INSTRUCTIONS TO FOLLOW: In the entries that follow, the lines from the one with "Expand the 2022 issues stack" through the one with "Given: Click the stage name input field" are the ones to write out, exactly and with both ends included. Nothing else should appear.

SUPPLIED DATA:
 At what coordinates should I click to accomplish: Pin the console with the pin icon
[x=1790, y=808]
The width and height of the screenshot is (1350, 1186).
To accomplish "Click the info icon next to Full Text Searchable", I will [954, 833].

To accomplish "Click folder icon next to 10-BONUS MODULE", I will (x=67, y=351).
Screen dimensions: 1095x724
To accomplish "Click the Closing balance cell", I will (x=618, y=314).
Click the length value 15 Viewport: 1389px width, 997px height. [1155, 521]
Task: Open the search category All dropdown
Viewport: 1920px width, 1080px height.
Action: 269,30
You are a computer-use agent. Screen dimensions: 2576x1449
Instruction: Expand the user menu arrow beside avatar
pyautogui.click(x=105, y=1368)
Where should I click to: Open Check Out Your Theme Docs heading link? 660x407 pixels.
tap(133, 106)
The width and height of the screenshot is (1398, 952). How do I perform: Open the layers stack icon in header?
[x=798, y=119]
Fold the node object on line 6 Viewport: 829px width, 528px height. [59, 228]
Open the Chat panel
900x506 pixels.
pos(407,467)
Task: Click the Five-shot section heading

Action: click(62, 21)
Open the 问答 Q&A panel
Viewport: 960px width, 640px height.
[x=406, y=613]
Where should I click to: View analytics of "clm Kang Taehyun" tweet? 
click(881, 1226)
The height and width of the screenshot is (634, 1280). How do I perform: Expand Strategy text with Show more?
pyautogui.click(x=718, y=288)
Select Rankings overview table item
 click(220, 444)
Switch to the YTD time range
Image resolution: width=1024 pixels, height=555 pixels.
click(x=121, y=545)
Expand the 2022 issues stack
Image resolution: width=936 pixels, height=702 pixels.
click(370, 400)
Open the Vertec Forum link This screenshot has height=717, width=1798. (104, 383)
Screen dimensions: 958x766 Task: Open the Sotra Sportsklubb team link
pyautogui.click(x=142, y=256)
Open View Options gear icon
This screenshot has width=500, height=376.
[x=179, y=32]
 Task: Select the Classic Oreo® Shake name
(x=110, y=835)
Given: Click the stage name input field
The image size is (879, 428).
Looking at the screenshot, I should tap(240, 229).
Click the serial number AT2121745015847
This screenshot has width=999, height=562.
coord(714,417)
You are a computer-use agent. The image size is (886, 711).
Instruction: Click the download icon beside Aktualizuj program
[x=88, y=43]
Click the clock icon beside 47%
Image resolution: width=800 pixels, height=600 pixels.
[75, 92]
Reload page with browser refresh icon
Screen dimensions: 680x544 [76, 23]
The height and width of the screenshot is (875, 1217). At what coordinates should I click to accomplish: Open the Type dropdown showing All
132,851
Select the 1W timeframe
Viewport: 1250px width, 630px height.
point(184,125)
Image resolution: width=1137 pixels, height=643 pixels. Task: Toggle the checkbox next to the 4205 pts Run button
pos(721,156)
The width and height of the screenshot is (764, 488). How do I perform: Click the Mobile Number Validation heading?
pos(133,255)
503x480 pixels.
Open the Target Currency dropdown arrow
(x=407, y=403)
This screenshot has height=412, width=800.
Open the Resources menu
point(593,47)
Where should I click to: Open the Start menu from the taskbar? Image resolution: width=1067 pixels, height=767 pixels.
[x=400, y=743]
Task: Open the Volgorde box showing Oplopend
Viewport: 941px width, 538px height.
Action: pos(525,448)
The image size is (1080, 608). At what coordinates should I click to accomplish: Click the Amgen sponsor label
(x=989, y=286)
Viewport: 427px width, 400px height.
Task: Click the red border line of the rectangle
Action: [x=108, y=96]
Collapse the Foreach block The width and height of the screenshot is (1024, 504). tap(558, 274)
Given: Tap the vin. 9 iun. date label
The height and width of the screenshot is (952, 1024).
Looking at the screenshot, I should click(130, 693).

RESULT OF THIS EXERCISE:
Expand the 2022 issues stack
Image resolution: width=936 pixels, height=702 pixels.
click(370, 400)
Open the Vertec Forum link This screenshot has height=717, width=1798. (104, 383)
Screen dimensions: 958x766 Task: Open the Sotra Sportsklubb team link
pyautogui.click(x=142, y=256)
Open View Options gear icon
This screenshot has width=500, height=376.
[x=179, y=32]
 Task: Select the Classic Oreo® Shake name
(x=110, y=835)
Given: Click the stage name input field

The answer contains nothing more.